He supreme court has established that the assignments that the European Parliament pays its deputies are not exempt from paying income tax. This has been established by the Contentious-Administrative Chamber of the High Court in a sentence, in which it has dismissed the appeal presented by the PP MEP Gabriel Mato, who between 2010 and 2013 stopped consigning to the Treasury 60,100 euros from his remuneration as a member of the European Parliamentunderstanding that it was exempt income.
The MEP filed his appeal before the Supreme Court, after the Superior Court of Justice of the Canary Islands confirmed the decision of the Tax Agency to correct his settlement and impose a sanction. The High Court confirms that in this case the exemption provided for in article 7 of the Personal Income Tax Lawwhich allows you to stop paying taxes of up to 60,100 euros each year in the event that you have worked abroad for the benefit of a foreign company.
After reviewing its jurisprudence, the Supreme Court emphasizes that said precept requires the concurrence of “employee, labor or statutory relationships, including civil servant relationships.” In this sense, the magistrates conclude that “there is no doubt that the relationship of a deputy with the European Parliament is completely unrelated to said characteristic of alienation, in the sense of dependency.”
Add that there is also no “employment relationship, in any of its possible aspects, nor statutory, nor is there any dependence of its members on the Chamber”. Furthermore, it stresses that article 7 in no case contemplates the case provided for in another article of said regulation (article 17), which refers to “the amounts that are paid, by reason of their position, to Spanish deputies in the European Parliament”.

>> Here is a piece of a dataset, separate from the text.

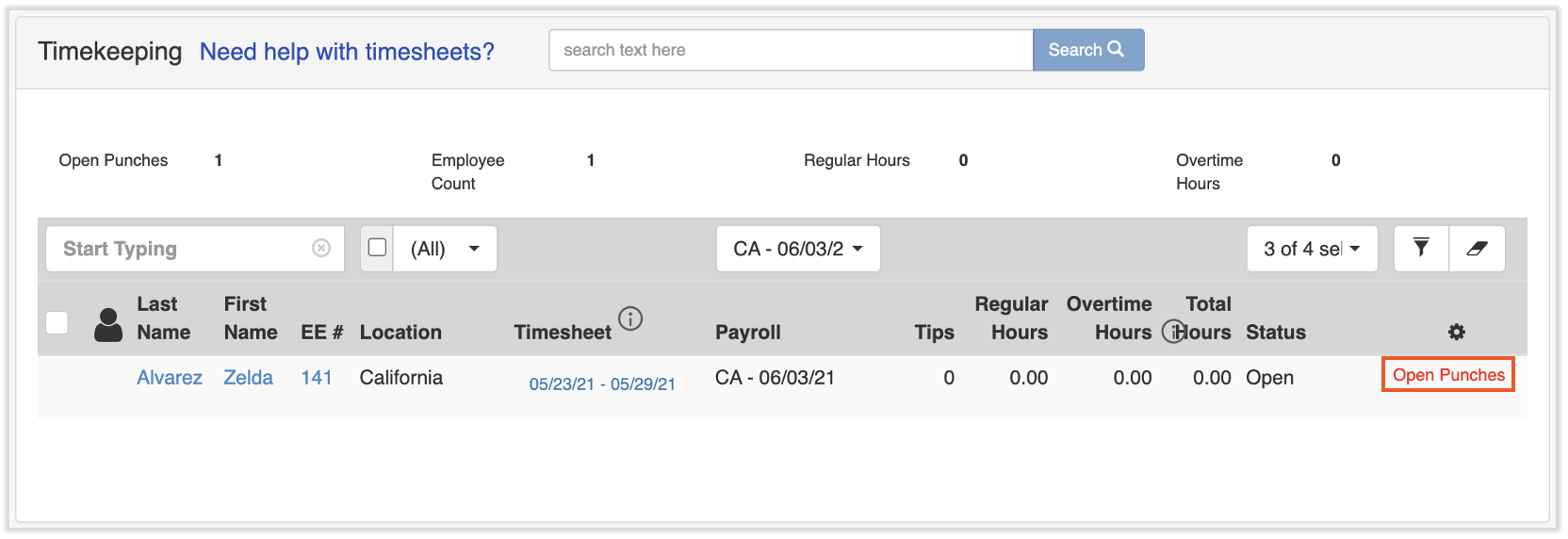
Task: Sort by the Status column header
Action: click(x=1275, y=332)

Parliament is not a foreign company
On the other hand, the Supreme Court points out that the European Parliament cannot be understood as “a company or entity not resident in Spain”, nor as “a permanent establishment located abroad”. As the sentence explains, the parliamentary chamber does not constitute a fixed place of business, nor does it fit into common examples such as “branches, agencies, offices, workshops, warehouses, stores, mines, quarries, oil and gas wells or any other place extraction or exploitation of natural resources.
“In the Parliaments, therefore, resides the popular sovereignty represented by its members, having entrusted a function, mainly legislative, budgetary and political control Article 14 of the Treaty on European Union (TEU) and Articles 223, 224, 226, 229, 231 and 232 of the Treaty on the Functioning of the European Union (TFEU). While its members, the deputies, elected by universal suffrage, exercise their functions by representative mandate of the citizens of each Member State, functions of representation of the citizens that they exercise freely and independently, without hint of any dependency, labor or statutory or similar”, recalls the resolution.
With all this, the Contentious-Administrative Chamber affirms that The similarities and parallels are “artificial and forced” that the ‘popular’ MEP has exposed to try to take advantage of the tax exemption, whose objective is to “favor companies and their degree of internationalization and individually considered workers who must travel abroad for work reasons, which is not in keeping with the institutional character and parliamentary purposes in a common political and economic organization of several countries and the role that the European Parliament fulfills”.
It also indicates that the regime of MEPs nor can it be compared with the workers or officials who provide their services in the European institutions, since the deputies have their own and differentiated regime.